Problem to solve » Find all lines below containing the string "Municipal" and return them.

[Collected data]
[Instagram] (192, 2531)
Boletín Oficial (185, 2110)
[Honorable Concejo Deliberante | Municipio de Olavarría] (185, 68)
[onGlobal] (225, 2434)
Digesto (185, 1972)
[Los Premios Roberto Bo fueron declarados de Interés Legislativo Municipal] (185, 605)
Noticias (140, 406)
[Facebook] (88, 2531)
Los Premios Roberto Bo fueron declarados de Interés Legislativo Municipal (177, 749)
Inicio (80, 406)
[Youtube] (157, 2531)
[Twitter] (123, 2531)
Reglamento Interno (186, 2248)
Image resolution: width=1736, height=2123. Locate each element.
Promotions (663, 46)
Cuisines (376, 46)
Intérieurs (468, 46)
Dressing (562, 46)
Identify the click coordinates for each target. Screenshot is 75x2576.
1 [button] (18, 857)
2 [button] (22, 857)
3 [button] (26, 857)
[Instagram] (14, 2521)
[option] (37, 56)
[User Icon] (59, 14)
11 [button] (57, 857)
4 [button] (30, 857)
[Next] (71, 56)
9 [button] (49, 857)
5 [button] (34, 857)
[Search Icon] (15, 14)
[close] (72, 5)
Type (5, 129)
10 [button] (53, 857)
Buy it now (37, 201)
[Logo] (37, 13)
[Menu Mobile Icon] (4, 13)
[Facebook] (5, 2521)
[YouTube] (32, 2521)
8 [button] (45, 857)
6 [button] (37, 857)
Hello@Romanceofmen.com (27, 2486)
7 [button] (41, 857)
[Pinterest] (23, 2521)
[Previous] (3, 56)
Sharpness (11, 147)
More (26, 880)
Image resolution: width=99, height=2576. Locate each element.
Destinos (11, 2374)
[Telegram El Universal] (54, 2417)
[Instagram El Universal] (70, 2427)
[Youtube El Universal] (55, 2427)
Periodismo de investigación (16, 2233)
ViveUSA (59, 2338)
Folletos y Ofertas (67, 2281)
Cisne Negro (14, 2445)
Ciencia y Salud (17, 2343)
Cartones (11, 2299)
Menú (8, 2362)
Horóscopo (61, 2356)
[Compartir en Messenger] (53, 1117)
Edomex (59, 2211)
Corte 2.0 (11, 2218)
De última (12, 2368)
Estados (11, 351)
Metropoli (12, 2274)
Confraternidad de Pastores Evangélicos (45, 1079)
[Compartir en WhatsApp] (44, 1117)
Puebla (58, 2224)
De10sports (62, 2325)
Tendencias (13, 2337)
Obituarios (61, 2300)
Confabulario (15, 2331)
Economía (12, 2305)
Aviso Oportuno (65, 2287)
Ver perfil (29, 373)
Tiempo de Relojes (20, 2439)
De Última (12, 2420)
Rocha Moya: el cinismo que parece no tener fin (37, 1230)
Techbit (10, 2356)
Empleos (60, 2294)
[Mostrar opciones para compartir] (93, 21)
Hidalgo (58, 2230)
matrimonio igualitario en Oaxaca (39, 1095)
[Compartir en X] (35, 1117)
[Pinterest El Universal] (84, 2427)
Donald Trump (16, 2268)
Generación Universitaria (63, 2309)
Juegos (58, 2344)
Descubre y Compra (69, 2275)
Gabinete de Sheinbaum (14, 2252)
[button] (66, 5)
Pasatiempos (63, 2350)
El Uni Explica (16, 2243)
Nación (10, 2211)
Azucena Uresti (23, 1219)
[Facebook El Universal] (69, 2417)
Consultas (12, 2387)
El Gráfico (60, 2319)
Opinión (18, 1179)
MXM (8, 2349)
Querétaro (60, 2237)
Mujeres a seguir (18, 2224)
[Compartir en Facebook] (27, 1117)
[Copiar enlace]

Answer below »
[Los Premios Roberto Bo fueron declarados de Interés Legislativo Municipal] (185, 605)
Los Premios Roberto Bo fueron declarados de Interés Legislativo Municipal (177, 749)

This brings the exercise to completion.